Darum ist die Diskussionskultur in der Schweiz relativ hoch. Die Auseinandersetzung kann polemisch sein, aber das Einverständnis steht über allem, dass der andere das Initiativrecht hat und seine Stimme zählt. Seine wie auch die eigene Stimme kann zur politischen Umsetzung führen. Darum muss man besser auf das eigene Urteil achten, als wenn es sowieso keine Rolle spielt. Das ist ähnlich wie mit einem bedingungslosen Grundeinkommen auf der wirtschaftlichen Ebene. Damit hat die eigene Stimme auch mehr Gewicht. Und es steht weniger ein vorgegebenes Richtig oder Falsch über dem, was ein Mensch für sich entscheidet. Man kann oder muss mehr auf das achten, was man wirklich will, weil es eher zur Umsetzung kommen kann.
Wo es kein Initiativrecht der Bevölkerung gibt, muss die Bürgerin, der Bürger sich öfter sagen, dass er oder sie nun mal nichts verändern kann. Wo es das Initiativrecht gibt, kann er oder sie das nicht so sagen. Da liegt es an einem selbst, wenn man nicht initiativ wird. Und wird man es mit einem Vorschlag, der für alle sein soll, und findet man nicht genügend Zustimmung, dann korrigiert einen die Wirklichkeit der anderen, dass der Vorschlag wohl noch nicht für alle ist. Das ist ein ganz anderes Erleben, als wenn einem von vorneherein keine Möglichkeit gegeben ist.

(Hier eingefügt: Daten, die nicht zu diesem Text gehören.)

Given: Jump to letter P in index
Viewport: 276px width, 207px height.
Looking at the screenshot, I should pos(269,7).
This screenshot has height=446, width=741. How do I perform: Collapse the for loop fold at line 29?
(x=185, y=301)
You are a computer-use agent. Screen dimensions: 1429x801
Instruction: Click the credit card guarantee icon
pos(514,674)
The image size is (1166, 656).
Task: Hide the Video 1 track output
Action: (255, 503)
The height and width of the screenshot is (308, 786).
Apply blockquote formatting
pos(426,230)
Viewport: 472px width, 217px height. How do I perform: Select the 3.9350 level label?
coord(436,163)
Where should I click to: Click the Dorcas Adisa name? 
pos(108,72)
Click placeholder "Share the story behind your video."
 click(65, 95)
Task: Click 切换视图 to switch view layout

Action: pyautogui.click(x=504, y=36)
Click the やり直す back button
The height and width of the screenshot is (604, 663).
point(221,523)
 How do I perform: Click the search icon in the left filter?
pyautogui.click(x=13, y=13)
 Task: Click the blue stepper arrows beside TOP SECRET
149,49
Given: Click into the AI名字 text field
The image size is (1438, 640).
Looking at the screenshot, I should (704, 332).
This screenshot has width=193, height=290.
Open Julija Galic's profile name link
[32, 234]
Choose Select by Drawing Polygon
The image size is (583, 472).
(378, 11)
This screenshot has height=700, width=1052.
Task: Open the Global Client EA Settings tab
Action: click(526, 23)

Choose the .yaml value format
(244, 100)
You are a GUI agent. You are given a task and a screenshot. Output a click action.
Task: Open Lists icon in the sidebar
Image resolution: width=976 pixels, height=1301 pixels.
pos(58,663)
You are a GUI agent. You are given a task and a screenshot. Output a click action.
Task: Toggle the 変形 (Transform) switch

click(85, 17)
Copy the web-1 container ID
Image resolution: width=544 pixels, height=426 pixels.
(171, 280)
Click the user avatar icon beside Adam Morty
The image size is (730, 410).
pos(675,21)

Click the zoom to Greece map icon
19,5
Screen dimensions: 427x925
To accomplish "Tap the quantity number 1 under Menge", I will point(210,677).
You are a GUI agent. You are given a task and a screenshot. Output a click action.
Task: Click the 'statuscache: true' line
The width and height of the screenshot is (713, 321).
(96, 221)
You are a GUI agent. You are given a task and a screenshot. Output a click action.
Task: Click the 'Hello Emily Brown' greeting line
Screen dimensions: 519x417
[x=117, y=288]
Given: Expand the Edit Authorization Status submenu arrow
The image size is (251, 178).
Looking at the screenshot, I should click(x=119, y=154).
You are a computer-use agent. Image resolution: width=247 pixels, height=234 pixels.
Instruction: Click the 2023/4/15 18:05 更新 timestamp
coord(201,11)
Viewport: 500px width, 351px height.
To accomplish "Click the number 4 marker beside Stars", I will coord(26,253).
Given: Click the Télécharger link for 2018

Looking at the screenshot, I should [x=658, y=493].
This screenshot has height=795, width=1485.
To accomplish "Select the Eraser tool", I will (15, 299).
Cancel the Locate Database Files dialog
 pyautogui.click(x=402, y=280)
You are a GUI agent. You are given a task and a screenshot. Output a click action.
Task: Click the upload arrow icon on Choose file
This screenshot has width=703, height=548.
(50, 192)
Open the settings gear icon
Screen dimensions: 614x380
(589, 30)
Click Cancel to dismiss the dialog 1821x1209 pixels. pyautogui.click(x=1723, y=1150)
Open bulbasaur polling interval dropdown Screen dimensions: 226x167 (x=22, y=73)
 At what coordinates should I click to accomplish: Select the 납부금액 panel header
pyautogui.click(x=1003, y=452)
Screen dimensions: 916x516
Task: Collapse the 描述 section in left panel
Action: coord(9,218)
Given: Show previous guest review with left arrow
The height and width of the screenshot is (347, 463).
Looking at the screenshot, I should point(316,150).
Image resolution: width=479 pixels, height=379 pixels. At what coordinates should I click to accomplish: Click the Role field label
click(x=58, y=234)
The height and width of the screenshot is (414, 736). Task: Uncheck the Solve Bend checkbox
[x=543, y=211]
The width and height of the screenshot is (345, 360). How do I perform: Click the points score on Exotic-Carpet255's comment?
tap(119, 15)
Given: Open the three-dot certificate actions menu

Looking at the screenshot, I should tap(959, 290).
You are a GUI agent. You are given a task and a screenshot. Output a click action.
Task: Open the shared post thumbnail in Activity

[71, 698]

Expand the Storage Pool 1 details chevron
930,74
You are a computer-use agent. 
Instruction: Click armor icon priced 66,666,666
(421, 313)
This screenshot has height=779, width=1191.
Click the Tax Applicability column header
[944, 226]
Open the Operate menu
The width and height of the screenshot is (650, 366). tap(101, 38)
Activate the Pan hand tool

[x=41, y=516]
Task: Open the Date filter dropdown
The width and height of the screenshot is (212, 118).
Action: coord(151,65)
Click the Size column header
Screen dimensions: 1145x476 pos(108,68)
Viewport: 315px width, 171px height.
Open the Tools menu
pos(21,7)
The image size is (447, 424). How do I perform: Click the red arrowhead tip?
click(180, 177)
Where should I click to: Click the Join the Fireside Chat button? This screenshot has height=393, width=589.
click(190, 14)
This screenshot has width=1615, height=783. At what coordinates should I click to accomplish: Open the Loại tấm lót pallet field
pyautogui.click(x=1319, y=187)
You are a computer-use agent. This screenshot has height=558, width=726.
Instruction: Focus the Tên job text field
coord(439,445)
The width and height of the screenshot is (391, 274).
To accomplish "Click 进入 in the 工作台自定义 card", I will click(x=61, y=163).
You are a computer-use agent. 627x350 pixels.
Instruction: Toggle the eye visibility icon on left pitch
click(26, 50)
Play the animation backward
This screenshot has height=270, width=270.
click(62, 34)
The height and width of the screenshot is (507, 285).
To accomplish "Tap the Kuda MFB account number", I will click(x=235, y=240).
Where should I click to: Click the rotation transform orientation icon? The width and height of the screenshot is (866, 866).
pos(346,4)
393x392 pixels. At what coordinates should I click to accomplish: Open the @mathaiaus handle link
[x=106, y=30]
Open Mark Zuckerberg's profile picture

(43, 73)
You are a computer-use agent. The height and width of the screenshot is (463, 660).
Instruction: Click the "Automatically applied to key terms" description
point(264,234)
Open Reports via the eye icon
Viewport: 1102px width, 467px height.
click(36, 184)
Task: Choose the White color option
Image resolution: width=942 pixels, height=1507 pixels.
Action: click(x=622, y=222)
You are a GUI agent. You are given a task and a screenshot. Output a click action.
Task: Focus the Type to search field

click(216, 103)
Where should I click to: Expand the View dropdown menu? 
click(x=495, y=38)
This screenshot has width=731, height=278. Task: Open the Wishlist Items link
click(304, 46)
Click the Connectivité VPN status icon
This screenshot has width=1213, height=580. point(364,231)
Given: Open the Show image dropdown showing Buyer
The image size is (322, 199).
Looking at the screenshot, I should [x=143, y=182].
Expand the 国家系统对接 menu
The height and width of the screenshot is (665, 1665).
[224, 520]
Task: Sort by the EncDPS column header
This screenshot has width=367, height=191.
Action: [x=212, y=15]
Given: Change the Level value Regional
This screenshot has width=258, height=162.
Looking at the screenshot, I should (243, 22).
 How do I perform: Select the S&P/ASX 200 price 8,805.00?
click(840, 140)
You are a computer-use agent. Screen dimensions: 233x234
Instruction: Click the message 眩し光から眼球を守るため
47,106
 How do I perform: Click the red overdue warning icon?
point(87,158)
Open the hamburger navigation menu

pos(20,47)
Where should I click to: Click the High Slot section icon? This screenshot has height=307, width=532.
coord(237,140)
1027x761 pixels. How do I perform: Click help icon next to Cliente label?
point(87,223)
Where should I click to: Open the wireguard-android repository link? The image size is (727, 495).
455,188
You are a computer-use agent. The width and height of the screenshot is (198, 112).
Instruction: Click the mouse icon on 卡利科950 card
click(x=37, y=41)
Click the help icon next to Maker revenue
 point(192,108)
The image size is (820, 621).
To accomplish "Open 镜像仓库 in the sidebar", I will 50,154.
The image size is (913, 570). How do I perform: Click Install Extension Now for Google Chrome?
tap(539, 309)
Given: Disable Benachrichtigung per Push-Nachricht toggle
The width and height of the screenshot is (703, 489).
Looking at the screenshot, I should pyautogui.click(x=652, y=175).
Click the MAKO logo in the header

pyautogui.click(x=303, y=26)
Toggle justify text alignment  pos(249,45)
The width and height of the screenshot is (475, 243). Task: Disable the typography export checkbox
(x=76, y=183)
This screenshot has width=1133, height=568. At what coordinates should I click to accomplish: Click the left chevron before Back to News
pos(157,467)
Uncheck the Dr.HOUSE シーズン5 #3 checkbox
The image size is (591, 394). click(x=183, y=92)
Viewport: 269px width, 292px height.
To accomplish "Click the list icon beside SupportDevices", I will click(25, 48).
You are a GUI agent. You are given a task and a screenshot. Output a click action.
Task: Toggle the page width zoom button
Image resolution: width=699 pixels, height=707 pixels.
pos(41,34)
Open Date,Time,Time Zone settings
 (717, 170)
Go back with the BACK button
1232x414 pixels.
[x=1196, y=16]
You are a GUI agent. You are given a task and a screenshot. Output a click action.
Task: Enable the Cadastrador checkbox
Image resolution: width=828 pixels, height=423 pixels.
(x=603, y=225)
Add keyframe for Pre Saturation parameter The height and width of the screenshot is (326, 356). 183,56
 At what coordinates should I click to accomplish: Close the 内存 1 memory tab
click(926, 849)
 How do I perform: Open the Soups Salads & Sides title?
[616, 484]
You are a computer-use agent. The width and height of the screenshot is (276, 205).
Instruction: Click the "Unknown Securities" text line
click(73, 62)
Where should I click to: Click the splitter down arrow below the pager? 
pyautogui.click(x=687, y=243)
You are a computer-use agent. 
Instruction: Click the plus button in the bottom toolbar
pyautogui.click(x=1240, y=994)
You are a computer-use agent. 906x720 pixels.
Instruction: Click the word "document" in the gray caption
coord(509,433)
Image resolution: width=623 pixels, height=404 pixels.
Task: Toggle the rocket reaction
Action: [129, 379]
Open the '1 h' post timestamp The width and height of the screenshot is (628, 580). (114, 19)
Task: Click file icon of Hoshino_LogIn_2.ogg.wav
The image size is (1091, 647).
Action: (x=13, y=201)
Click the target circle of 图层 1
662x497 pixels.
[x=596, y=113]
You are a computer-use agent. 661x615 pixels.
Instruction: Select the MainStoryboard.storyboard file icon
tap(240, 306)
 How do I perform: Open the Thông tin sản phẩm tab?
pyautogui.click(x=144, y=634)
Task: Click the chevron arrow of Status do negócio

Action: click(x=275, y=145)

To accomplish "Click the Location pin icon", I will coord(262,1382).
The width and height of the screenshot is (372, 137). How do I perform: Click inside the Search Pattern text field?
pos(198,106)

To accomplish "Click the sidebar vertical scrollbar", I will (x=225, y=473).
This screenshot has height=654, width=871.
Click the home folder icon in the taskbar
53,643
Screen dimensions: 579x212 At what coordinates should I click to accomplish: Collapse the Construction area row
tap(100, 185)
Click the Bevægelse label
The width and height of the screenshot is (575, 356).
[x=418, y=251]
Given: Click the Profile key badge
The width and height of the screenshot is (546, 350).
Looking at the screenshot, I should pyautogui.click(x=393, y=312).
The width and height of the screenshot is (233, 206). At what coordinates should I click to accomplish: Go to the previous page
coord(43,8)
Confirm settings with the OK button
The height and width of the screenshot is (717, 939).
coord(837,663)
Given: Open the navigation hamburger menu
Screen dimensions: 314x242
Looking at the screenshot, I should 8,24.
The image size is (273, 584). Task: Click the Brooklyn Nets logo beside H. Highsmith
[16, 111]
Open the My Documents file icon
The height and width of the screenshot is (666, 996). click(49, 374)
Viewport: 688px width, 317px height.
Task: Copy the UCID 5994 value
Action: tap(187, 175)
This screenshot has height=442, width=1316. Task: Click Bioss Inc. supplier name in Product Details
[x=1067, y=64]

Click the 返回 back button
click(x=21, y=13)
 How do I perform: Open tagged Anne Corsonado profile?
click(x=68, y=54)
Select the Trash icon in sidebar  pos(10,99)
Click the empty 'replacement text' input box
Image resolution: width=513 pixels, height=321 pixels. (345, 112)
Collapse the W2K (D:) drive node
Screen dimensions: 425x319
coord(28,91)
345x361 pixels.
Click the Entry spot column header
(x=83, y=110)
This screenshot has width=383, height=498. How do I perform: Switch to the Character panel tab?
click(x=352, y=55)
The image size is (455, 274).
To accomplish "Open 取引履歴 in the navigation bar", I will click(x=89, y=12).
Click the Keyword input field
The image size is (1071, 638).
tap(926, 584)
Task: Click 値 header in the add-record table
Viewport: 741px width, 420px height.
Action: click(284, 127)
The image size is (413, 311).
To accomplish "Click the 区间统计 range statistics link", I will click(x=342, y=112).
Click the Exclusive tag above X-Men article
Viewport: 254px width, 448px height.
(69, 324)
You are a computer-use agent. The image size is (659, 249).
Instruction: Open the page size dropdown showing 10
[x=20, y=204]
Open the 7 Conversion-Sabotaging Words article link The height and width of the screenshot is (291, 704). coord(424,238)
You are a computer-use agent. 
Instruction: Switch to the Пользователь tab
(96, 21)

Ähnlich wäre es mit dem bedingungslosen Grundeinkommen. Man kann, wenn man will, mehr ausprobieren. Und die Resonanz lehrt einen. Keine Möglichkeit von vorneherein lässt nicht lernen. Was man nicht macht oder womit man nicht weiterkommt, liegt dann eher bei einem selbst, als dass nur die äußeren Umstände schuld wären. Neues und Ungewöhnliches hat mehr Chancen, sich in die Gesellschaft einzubringen. Das ist so in der direkten Demokratie; so wäre es mit dem bedingungslosen Grundeinkommen.